Ch15 - Setting Levels

Let's get all of the frustration over in one go. This is the ranty bit. Still, CHANS {wheel} works. But it's all downhill after that...

Channel 2 at 50 percent? [2][@][5] What that's not it [ifty-5] what it's not done it yet oh [Enter]. You're just trying to annoy me now. Anyone know if I can turn double-digit entry off?

But wait... "The [Out] key is great because it doesn't require the use of an [Enter] button". WELL DONE ETC. What happened to the rest of the desk? Still, CHAN OUT is nice.

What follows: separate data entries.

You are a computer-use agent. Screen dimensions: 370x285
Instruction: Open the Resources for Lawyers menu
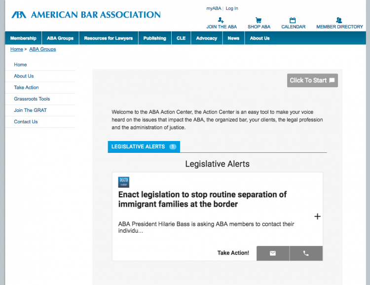click(x=108, y=38)
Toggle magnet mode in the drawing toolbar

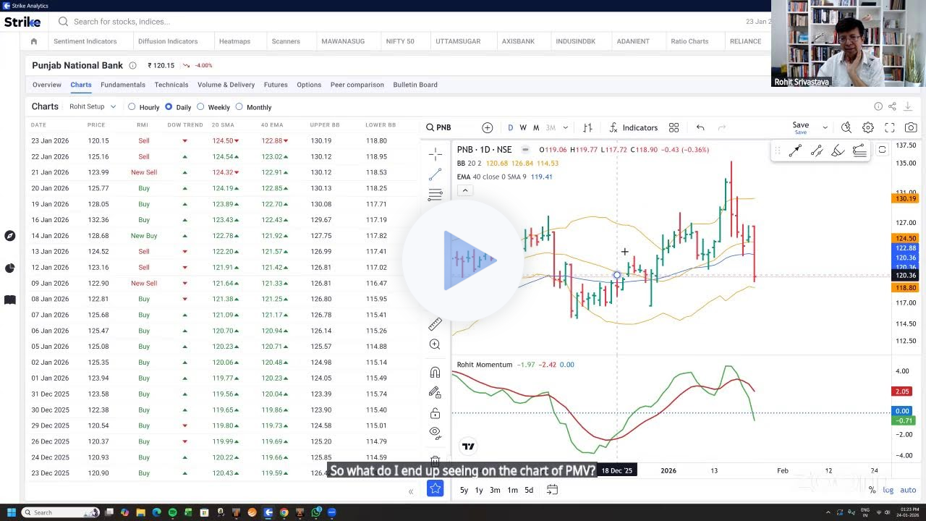pyautogui.click(x=435, y=371)
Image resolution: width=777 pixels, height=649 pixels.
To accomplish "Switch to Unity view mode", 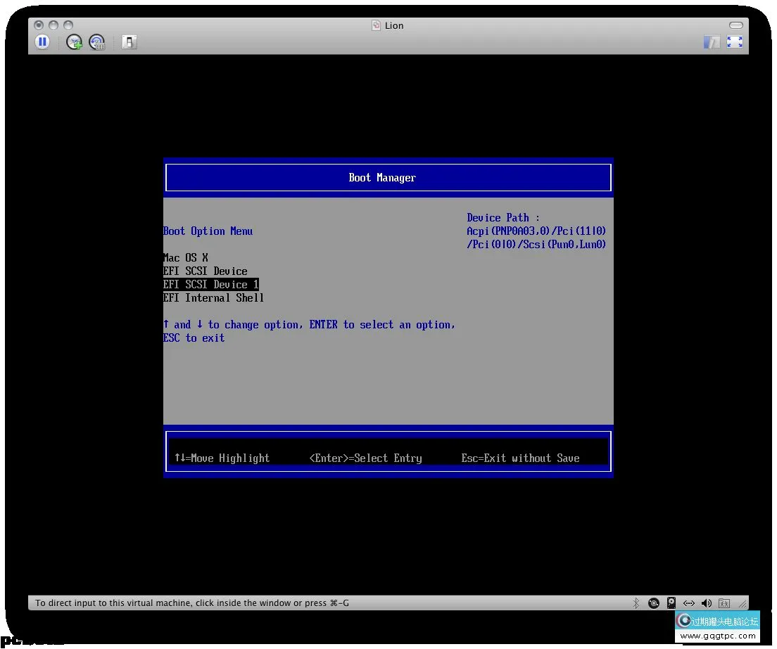I will click(712, 42).
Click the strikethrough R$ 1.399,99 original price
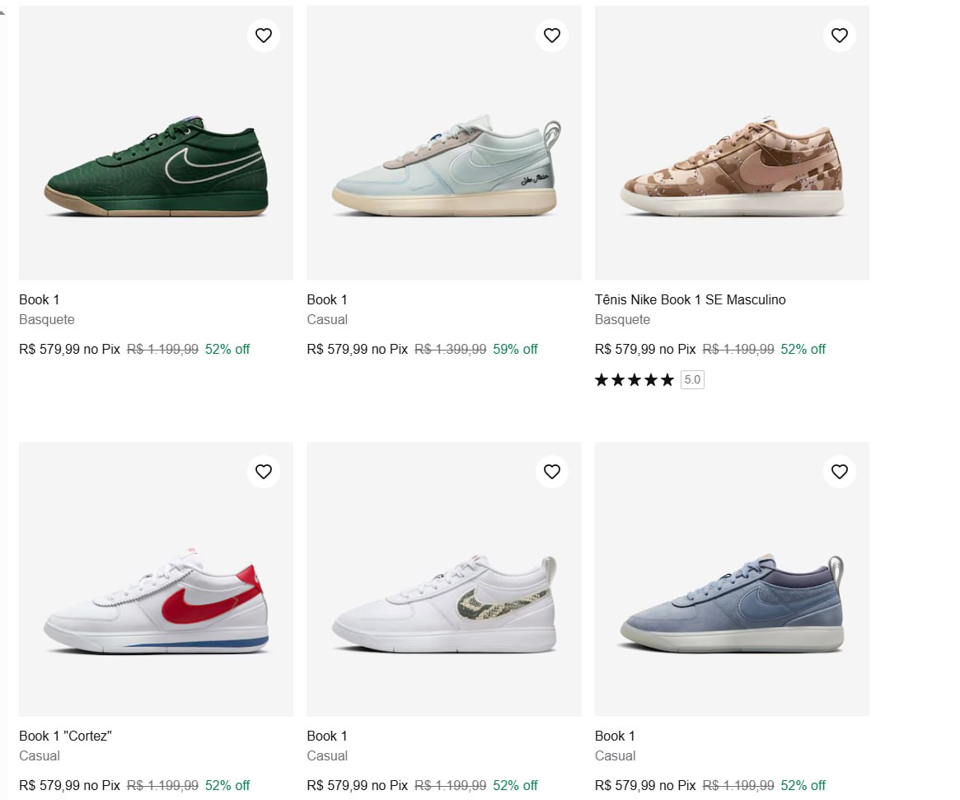The height and width of the screenshot is (800, 960). coord(450,349)
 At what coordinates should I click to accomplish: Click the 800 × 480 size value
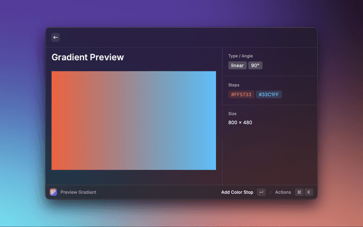[x=240, y=123]
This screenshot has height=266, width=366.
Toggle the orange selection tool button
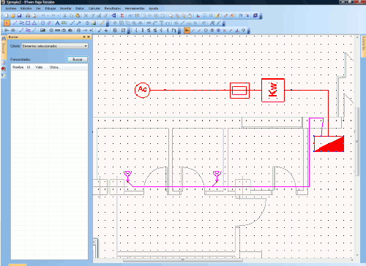[x=7, y=23]
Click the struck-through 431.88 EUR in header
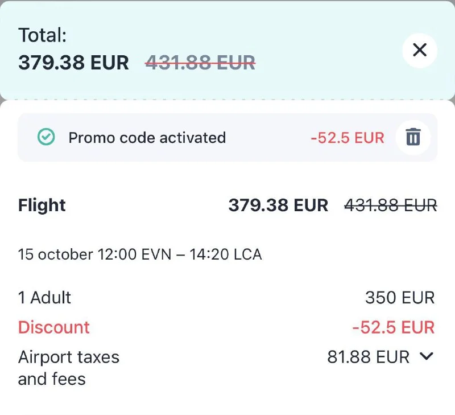The width and height of the screenshot is (455, 415). (200, 62)
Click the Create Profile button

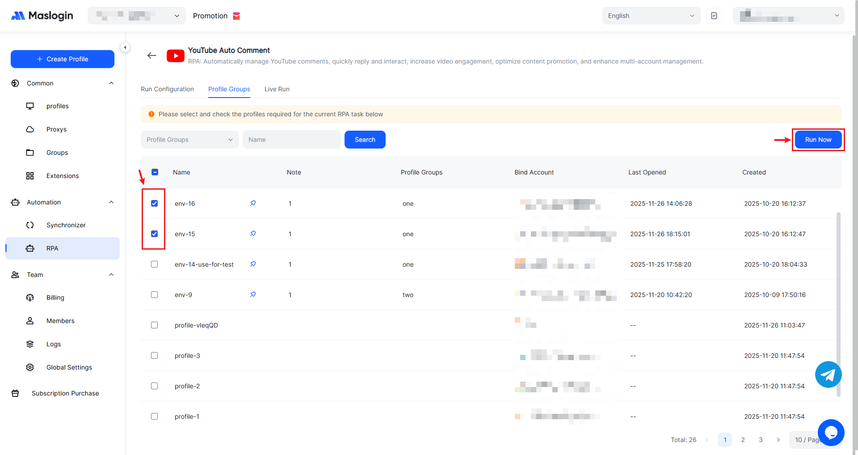[x=63, y=59]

Consistent? Can we do CHAN [Full]? No. CHAN OUT happens immediately. CHAN [@][Full] needs [Enter]. "Shortcuts?" (control yourself)... [@][@] brings a light on to full, [Full][Full] brings a light on to "Level". Why aren't those the other way around? Level is what us Strand users would call "ON", and no, I haven't found the group where you configure the "ON" level on a per-channel basis, but apparently it's a ?global? setup option.

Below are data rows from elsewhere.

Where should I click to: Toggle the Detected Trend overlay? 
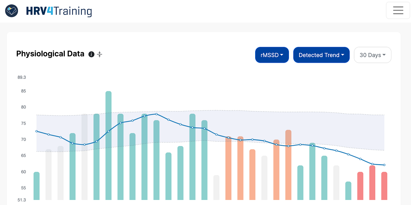(x=321, y=55)
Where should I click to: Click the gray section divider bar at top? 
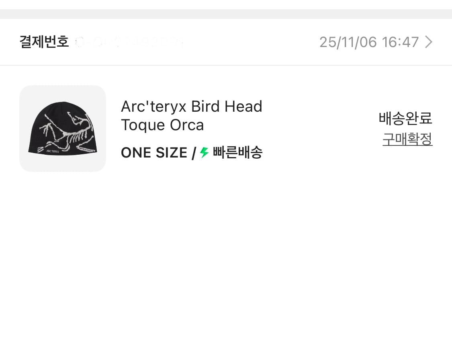[x=226, y=14]
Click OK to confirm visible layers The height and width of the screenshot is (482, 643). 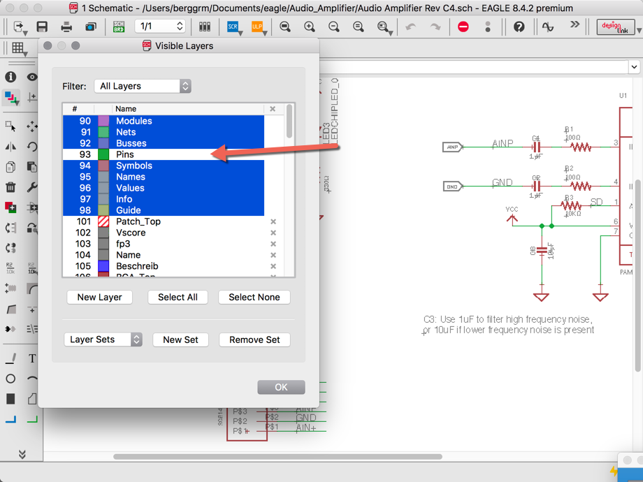pyautogui.click(x=281, y=387)
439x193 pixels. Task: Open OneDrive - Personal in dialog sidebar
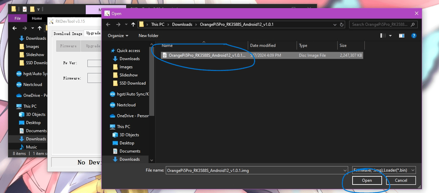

{UP} and {DOWN} softkeys? There's a shortcut [@][+][+] or [@][-][-]. In my family this is known as a "Peter Mackintyre shortcut" - one that's actually longer but taken for a different reason. In this case, it's because you didn't buy an EOS.

Hit Select Last twice and you get your last command back and can edit it. Nice. And if you're reading this ETC, could we have a full command history? It'd be a nice touch.

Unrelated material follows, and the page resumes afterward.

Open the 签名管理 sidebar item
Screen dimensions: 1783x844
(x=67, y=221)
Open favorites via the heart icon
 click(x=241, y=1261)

So there you are - five minutes of screaming at the video crying "no no no, all I want to do is less typing".

Ch16 - Channel Check and Flash

CHAN [@][some-level] oh no, didn't press enter [MORE-SOFTKEYS] [CHAN-CHECK] brings the channel on, whereupon [Next] and [Last] step through the channel list essentially to rig-check, exit with [Clear]. Didn't seem to work in the offline. But wait - FLASH A-ha, saviour of the universe. No, seriously, it identifies channels. So do we get a configurable active-when-pressed {BUMP} button with a choice of FLASH, SOLO, FLASH+SOLO?.... nope. CHAN [MORE SOFTKEYS]{FLASH} and it flashes on and off until you hit CLEAR. But only 2:18 of your life gone, so not too bad

Ch17 - Sneak

Rolling on the floor "It's most similar to the release button on other ETC desks"... CHAN [Sneak] [yawn-ENTER] fades a channel from whatever manual value you set to the level from the controlling CUE. A bit like Strand "Shift-CLR" clears updated values but it actually returns the level, and there's a default fade time. And because of the enter tedium you can do CHAN [@] level [Sneak][yawn-ENTER]. Or to do Strand CHAN [TIME] time @ level, you do CHAN @ level - oh-yes-double-digit-level [Sneak] [TIME-what-else-could-I-type] time [groan-ENTER]. And you've learn something in a whole 3 minutes flat.

Ch18 - Setting Parameters

For those of you rich enough to play with waggly lights you'll understand pages of encoder controls. Top-right buttons are Focus, Color-grr-American, Form, Image, Sutter, Custom categories. Repeated presses page the encoder wheels through various settings in each category. The encoders are also buttons and bring up special functions on the soft-keys (e.g. home, next and last for framed scrollers, min, max). Five minutes.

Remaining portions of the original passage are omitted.